Problem description:
Look through the data below and show every line that includes "computer".

[Dataset entries]

>>>

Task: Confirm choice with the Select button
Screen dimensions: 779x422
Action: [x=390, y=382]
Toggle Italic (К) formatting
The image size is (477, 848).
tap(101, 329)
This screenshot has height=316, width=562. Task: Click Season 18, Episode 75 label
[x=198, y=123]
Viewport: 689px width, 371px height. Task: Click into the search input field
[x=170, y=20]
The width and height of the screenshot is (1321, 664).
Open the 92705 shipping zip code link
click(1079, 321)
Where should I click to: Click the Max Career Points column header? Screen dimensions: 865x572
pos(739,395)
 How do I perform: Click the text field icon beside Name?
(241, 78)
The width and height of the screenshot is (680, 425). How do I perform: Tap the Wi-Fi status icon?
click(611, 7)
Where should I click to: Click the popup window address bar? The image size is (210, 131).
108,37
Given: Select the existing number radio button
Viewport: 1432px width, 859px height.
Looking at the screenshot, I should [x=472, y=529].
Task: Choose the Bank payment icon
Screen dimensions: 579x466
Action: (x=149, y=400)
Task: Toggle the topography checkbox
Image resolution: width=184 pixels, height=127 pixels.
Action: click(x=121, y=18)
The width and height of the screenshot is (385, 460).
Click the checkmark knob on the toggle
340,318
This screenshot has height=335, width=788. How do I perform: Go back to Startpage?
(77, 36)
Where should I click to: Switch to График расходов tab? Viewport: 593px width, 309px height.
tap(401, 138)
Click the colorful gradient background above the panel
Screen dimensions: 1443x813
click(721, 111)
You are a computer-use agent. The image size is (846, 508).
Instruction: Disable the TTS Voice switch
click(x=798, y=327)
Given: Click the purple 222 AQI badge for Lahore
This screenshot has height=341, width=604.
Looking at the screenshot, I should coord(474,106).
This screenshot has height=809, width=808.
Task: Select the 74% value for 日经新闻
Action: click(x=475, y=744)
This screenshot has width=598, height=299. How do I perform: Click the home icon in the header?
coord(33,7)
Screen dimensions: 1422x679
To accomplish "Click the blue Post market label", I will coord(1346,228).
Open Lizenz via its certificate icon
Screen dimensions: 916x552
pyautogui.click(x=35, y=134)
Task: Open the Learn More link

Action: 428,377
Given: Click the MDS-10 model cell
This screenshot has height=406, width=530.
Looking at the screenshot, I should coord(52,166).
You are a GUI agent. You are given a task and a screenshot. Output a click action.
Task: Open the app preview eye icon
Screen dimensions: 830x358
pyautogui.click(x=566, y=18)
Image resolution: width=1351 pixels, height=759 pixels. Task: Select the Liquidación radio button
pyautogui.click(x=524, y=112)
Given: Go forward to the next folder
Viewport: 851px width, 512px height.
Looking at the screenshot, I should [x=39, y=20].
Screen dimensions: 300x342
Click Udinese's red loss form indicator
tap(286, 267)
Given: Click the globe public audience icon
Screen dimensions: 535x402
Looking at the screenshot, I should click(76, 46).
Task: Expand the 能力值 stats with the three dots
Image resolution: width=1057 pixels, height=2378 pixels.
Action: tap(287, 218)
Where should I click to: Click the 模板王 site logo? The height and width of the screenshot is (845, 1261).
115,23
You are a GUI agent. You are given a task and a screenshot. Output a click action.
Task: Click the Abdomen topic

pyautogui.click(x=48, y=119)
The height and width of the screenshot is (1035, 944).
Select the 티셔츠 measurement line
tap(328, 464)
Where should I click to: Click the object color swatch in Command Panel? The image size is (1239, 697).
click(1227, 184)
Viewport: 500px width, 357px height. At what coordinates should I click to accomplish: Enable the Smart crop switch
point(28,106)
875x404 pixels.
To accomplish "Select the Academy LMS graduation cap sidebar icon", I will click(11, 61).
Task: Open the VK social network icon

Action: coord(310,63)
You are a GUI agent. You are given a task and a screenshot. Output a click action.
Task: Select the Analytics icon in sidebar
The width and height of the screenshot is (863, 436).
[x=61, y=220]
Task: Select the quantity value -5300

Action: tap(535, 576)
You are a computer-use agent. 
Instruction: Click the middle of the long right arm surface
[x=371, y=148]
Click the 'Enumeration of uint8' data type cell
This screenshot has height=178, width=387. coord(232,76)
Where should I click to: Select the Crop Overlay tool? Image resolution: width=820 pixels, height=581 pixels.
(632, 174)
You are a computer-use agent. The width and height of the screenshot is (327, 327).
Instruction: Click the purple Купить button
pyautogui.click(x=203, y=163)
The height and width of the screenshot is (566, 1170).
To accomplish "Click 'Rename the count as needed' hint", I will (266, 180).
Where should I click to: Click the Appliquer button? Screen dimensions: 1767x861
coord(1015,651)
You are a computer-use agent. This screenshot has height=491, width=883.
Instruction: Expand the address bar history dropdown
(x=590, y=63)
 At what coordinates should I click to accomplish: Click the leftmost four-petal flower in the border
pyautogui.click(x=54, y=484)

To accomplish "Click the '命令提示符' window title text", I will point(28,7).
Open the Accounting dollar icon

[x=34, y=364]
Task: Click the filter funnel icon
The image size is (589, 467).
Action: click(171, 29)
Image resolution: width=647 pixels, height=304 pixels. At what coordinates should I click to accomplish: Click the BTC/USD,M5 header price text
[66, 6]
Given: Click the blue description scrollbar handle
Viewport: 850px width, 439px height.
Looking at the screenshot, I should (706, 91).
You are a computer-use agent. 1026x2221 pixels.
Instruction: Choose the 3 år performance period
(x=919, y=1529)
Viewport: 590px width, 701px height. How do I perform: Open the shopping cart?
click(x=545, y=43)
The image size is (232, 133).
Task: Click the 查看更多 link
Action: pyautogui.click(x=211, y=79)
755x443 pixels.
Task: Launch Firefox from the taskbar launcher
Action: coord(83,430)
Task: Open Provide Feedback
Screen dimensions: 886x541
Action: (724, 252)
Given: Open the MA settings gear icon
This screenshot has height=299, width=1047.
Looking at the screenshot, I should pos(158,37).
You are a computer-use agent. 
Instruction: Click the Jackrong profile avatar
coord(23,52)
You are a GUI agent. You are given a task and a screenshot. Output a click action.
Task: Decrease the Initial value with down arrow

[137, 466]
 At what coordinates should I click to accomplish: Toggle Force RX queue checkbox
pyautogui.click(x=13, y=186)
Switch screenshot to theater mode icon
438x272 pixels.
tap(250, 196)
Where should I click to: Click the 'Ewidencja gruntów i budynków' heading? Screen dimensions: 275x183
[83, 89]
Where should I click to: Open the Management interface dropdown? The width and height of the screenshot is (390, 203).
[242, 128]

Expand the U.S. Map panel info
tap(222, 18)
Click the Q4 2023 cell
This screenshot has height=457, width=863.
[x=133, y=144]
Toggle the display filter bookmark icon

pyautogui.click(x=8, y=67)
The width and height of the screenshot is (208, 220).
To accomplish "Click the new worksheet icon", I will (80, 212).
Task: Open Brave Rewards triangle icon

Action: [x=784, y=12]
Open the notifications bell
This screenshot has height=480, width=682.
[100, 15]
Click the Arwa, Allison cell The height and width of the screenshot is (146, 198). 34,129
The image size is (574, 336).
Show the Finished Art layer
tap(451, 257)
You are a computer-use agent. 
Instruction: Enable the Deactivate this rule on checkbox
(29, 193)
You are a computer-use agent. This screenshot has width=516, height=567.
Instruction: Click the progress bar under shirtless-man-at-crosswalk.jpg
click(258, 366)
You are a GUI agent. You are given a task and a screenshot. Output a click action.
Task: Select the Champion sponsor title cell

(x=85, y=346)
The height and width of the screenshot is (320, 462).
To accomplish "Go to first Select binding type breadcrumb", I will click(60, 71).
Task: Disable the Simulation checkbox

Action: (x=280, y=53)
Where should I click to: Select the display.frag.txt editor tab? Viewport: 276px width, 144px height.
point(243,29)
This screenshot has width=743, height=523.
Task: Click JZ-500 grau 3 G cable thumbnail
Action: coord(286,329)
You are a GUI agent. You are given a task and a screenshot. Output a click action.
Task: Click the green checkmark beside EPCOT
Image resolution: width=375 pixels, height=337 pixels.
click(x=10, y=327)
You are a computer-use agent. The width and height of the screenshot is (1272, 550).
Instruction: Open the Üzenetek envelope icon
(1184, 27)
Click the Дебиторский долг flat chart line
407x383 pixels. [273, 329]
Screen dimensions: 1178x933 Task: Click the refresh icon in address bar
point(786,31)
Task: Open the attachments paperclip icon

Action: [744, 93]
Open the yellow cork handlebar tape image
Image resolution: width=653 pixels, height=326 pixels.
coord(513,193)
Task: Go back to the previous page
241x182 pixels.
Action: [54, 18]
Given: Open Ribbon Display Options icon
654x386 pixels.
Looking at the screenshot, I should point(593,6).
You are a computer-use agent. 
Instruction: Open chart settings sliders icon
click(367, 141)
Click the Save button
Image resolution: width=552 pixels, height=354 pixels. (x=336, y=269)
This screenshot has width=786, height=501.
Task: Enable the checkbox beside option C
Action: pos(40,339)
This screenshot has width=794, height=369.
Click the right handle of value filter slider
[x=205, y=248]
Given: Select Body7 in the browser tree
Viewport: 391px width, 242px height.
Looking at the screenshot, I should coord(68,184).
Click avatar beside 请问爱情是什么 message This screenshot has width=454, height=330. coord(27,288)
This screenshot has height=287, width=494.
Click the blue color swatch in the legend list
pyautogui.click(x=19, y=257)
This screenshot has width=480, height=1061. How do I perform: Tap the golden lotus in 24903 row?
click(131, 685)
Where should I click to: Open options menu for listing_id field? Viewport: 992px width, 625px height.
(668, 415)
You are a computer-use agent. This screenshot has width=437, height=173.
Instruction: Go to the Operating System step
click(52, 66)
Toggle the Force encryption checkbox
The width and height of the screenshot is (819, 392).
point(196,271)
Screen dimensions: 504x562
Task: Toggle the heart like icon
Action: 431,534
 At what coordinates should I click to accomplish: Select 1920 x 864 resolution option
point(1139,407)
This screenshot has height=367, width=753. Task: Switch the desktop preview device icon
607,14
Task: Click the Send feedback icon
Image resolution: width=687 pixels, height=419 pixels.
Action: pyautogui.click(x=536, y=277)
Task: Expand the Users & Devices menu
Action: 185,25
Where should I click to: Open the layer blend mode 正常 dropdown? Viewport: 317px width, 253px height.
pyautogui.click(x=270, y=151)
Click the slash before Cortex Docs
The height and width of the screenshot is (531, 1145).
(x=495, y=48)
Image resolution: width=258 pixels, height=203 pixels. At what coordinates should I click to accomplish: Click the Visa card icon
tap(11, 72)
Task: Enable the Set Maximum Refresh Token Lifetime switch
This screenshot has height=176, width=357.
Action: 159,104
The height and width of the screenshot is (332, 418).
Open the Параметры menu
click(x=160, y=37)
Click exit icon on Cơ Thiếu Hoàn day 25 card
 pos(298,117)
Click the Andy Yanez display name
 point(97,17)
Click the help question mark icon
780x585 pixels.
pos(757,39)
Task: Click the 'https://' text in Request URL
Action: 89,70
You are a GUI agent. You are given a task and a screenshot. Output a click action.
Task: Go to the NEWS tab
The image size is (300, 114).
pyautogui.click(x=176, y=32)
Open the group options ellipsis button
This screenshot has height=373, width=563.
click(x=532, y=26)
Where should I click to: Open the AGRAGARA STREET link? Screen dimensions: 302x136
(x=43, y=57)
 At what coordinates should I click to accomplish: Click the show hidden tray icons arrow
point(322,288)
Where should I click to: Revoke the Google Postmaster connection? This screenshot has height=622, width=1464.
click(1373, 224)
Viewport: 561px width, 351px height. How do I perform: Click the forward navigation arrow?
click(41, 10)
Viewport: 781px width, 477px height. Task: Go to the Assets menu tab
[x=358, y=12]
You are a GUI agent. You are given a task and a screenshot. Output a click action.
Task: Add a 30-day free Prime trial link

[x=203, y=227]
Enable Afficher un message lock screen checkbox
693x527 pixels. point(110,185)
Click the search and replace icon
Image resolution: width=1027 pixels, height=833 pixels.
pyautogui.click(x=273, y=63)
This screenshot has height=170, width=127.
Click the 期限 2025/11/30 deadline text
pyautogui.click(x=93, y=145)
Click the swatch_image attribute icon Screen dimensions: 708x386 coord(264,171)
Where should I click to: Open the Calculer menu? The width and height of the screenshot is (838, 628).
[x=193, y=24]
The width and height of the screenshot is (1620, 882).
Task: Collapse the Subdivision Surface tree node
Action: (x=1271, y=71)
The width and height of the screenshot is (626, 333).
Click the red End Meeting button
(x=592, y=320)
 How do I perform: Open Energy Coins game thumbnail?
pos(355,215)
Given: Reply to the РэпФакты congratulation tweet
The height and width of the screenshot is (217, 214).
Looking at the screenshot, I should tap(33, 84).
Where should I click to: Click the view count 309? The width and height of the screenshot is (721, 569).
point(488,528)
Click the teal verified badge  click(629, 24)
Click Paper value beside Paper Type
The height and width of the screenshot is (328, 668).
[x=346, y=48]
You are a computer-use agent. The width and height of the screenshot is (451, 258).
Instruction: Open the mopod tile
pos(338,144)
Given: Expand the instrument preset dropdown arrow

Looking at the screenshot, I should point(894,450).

<<<

Output for this exercise:
You are a computer-use agent. The image size is (846, 508).
You are a computer-use agent. 
You are a computer-use agent. The width and height of the screenshot is (327, 327).
You are a computer-use agent. This screenshot has height=491, width=883.
You are a computer-use agent. 1026x2221 pixels.
You are a computer-use agent. 
You are a computer-use agent. 
You are a computer-use agent. This screenshot has width=516, height=567.
You are a computer-use agent. The width and height of the screenshot is (1272, 550).
You are a computer-use agent. 
You are a computer-use agent. This screenshot has width=437, height=173.
You are a computer-use agent. The width and height of the screenshot is (451, 258).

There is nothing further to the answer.